Me casé por segunda vez en Caná de Galilea, con la misma mujer que un día lo hice en primeras nupcias, y recorrimos Tierra Santa en viaje de peregrinación. Un viaje distinto a cualquier otro, en todo: incluido lo mal que comí. Dañó mi estómago el pescado, del tiempo de Jesús, que tomamos atravesando en barco el Mar de Galilea, pero cierto es que el alma quedó satisfecha, grabada en ella la Vía Dolorosa, con gentes de muy distintas religiones, creyendo todos en una sola Verdad.

El cuerpo, que también ha de tener sus satisfacciones, saciado quedó una noche en el palentino Monasterio de San Zoilo, de vuelta a Carrión de los Condes desde Frómista, donde tras varios días de camino comeríamos de cuchara y tenedor.

Sopa de ajo mi primer plato, verduras asadas para mi mujer, y después pescado y ciervo estofado.
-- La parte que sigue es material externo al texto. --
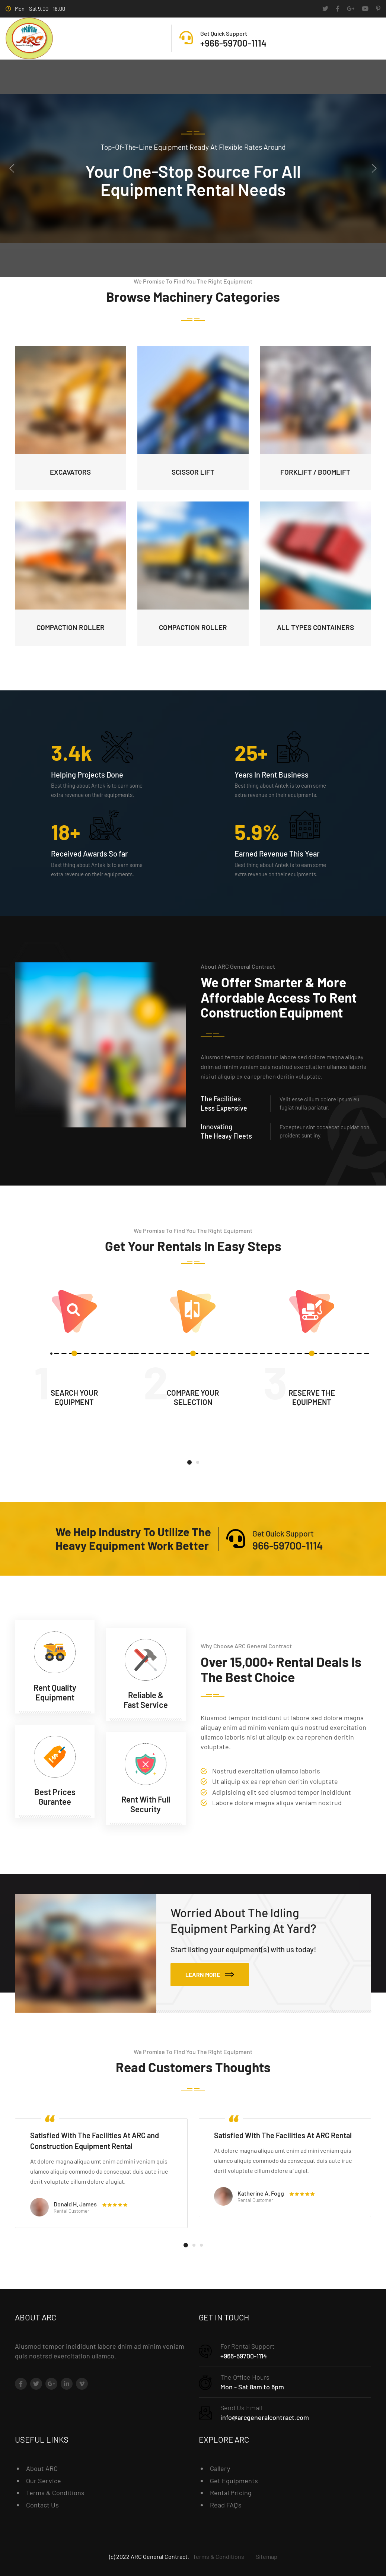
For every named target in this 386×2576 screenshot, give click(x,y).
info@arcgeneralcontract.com (264, 2417)
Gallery (220, 2468)
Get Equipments (234, 2481)
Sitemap (266, 2556)
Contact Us (42, 2505)
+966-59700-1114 (243, 2356)
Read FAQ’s (226, 2505)
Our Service (43, 2481)
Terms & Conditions (55, 2492)
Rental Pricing (231, 2492)
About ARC (42, 2468)
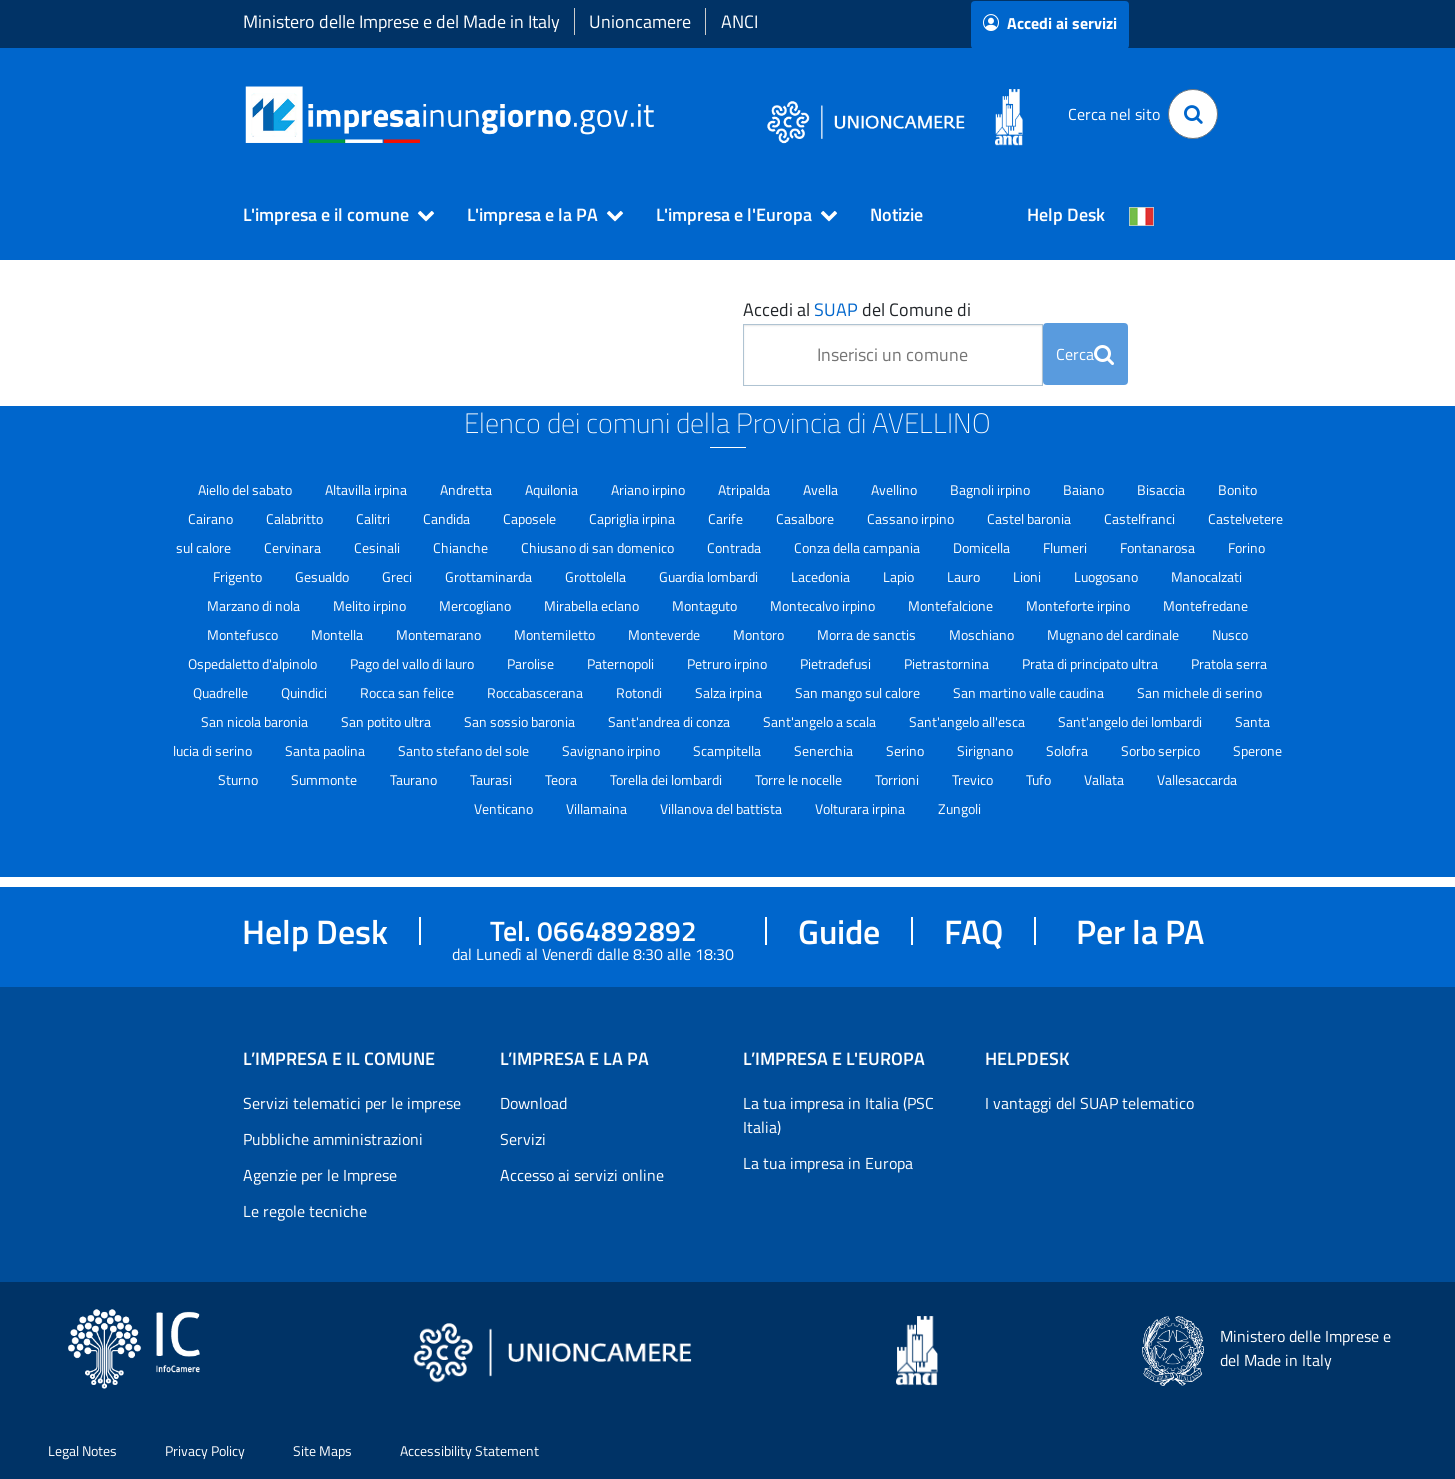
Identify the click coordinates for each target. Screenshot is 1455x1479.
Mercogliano (476, 605)
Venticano (505, 808)
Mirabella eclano (593, 605)
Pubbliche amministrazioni (333, 1139)
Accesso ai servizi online (582, 1175)
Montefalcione (952, 605)
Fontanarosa (1159, 547)
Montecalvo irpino (824, 605)
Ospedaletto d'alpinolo (254, 663)
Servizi (523, 1139)
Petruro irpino (728, 663)
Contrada (735, 547)
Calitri (374, 518)
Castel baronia (1030, 518)
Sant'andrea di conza (670, 721)
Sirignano (986, 750)
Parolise (532, 663)
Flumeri (1066, 547)
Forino (1246, 547)
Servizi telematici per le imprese (352, 1103)
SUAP (836, 309)
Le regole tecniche (305, 1211)
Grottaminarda (490, 576)
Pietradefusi (837, 663)
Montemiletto (556, 634)
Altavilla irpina (367, 489)
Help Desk (1066, 214)
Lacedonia (822, 576)
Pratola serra (1229, 663)
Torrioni (898, 779)
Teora (562, 779)
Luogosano (1107, 576)
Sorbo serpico (1162, 750)
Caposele (531, 518)
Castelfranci (1141, 518)
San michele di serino (1199, 692)
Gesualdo (323, 576)
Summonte (325, 779)
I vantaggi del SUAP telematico (1089, 1103)
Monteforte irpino (1079, 605)
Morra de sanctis (868, 634)
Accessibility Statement (469, 1450)
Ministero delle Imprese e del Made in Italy (401, 21)
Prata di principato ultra (1091, 663)
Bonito (1237, 489)
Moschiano (983, 634)
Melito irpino (371, 605)
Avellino (895, 489)
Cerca (1085, 354)
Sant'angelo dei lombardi (1131, 721)
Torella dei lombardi (667, 779)
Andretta (467, 489)
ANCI (739, 21)
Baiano (1085, 489)
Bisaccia (1162, 489)
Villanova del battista (722, 808)
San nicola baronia (256, 721)
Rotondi (640, 692)
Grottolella (597, 576)
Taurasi (492, 779)
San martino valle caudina (1030, 692)
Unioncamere (640, 21)
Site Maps (322, 1450)
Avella (822, 489)
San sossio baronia (521, 721)
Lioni (1028, 576)
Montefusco (244, 634)
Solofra (1068, 750)
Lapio (900, 576)
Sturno (239, 779)
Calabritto (296, 518)
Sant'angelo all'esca (968, 721)
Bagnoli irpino (991, 489)
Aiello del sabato (246, 489)
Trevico (974, 779)
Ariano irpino (649, 489)
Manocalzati (1206, 576)
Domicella (983, 547)
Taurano (415, 779)
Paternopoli (622, 663)
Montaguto (706, 605)
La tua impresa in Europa (828, 1163)
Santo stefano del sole (465, 750)
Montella (338, 634)
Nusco (1230, 634)
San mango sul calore (859, 692)
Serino (906, 750)
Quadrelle (222, 692)
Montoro (760, 634)
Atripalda (745, 489)
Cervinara (294, 547)
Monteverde (665, 634)
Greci (398, 576)
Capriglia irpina (633, 518)
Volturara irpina (861, 808)
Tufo (1040, 779)
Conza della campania (858, 547)
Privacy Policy (205, 1450)
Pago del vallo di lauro (413, 663)
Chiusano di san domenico (599, 547)
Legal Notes (82, 1450)
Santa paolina (326, 750)
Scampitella (728, 750)
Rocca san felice (408, 692)
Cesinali (378, 547)
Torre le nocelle (800, 779)
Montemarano (440, 634)
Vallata (1105, 779)
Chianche (462, 547)
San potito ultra (387, 721)
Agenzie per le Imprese (320, 1175)
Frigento (239, 576)
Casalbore (806, 518)
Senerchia (825, 750)
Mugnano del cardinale (1114, 634)
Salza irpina (730, 692)
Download (533, 1103)
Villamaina (598, 808)
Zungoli (959, 808)
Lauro (965, 576)
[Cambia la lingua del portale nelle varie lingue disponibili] (1142, 215)
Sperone (1257, 750)
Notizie (896, 214)
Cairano (212, 518)
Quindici (305, 692)
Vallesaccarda (1197, 779)
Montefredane (1205, 605)
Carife (727, 518)
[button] (330, 215)
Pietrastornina (948, 663)
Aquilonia (553, 489)
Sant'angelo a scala (821, 721)
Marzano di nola (255, 605)
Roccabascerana (536, 692)
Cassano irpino (912, 518)
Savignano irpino (612, 750)
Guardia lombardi (710, 576)
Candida (448, 518)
Aquella noche, cerca de nosotros cenaban ahora doce varones de entre cincuenta y sesenta años, de nobles cabezas, con el cabello muy corto y algunos de ellos con muy poco o ninguno, que calzaban todos sandalias, y quise imaginarlos con el hábito blanco que San Bernardo proporcionó a los frates milites y la sencilla cruz roja, que el Papa Eugenio III dotó al Temple, como distintivo: Caballeros de una Encomienda gala (porque les oí hablar francés), que entrando por Roncesvalles buscaban signos donde hallar los tesoros que el alma encierra.

Al acabar de cenar se persignaron y el que supuse Comendador, con la sonrisa que todos nos dispensaron, inclinando la cabeza, dijo en castellano al pasar por delante de nosotros: Buenas noches. Yo entonces, me aventuré a responder: ¡Buen camino!

Después de cenar, en el libro de visitas del hotel dibujé un palomar que rompía en el horizonte la soledad de la estepa castellana, al que se dirigía una bandada de palomas, y leí en sus páginas que los caballeros habían iniciado la ruta de Santiago, en busca de algo que habían encontrado en cada paso del camino. También nosotros sentimos su presencia, mientras lo anduvimos, en cada uno de nuestros movimientos.

Me dormí pensando en todo lo visto en la Iglesia de San Martín. Del edificio destaca la desnuda sobriedad de sus muros, pero los elementos ornamentales de los capiteles con motivos vegetales y animales, son ricos en escenas bíblicas que sirvieron para enseñar al creyente parte de las Escrituras.

Los canecillos, pequeñas esculturas que decoran los aleros de los tejados, tienen como los capiteles una gran carga simbólica, difícil de desentrañar hoy, que en la Edad Media las gentes entendieron bien por conocer las leyendas, fabulas y cuentos a los que las figuras hacen referencia.

Interpretar las claves, que en el camino de nuestra existencia se presentan, es necesario para vivirla y cada uno debe aprender de allá, donde ha sido educado, para encontrarse a bien consigo mismo y con los demás, en el lugar donde habita.

He realizado ahora un viaje romero cargado de intenciones, en mi propia tierra y con vocación Mariana. Al alborear el día 28 de diciembre fui desde mi casa de Santa Pola a la playa del Tamarit, para conmemorar la representación del hallazgo del arca de la imagen de Nuestra Señora de la Asunción por el guardacostas Francesc Cantó. Después de la eucaristía acompañamos a la Virgen, colocada sobre una carreta de bueyes, por el Camino Viejo de Santa Pola y tras un alto para reponer fuerzas, con un almuerzo típico, llegamos a nuestro destino, en el ilicitano huerto de Les Portes Encarnaes. Allí dejamos a la Virgen, expuesta para la veneración de los fieles, hasta los actos de la tarde.

Lo que sigue en ese día, es ya conocido por los ilicitanos.

A mí, que desde hacía mucho no vivía esta dicha, me queda ahora interiorizar el camino para relatarlo algún día y no olvidarlo. Los años transcurridos han traído cosas buenas y otras no deseables, se han llevado algunas que echaremos en falta, pero son más las sensaciones vividas, sentimientos que nos diferencian y sirven para afrontar el nuevo año con fuerzas renovadas: es lo que les deseo a ustedes.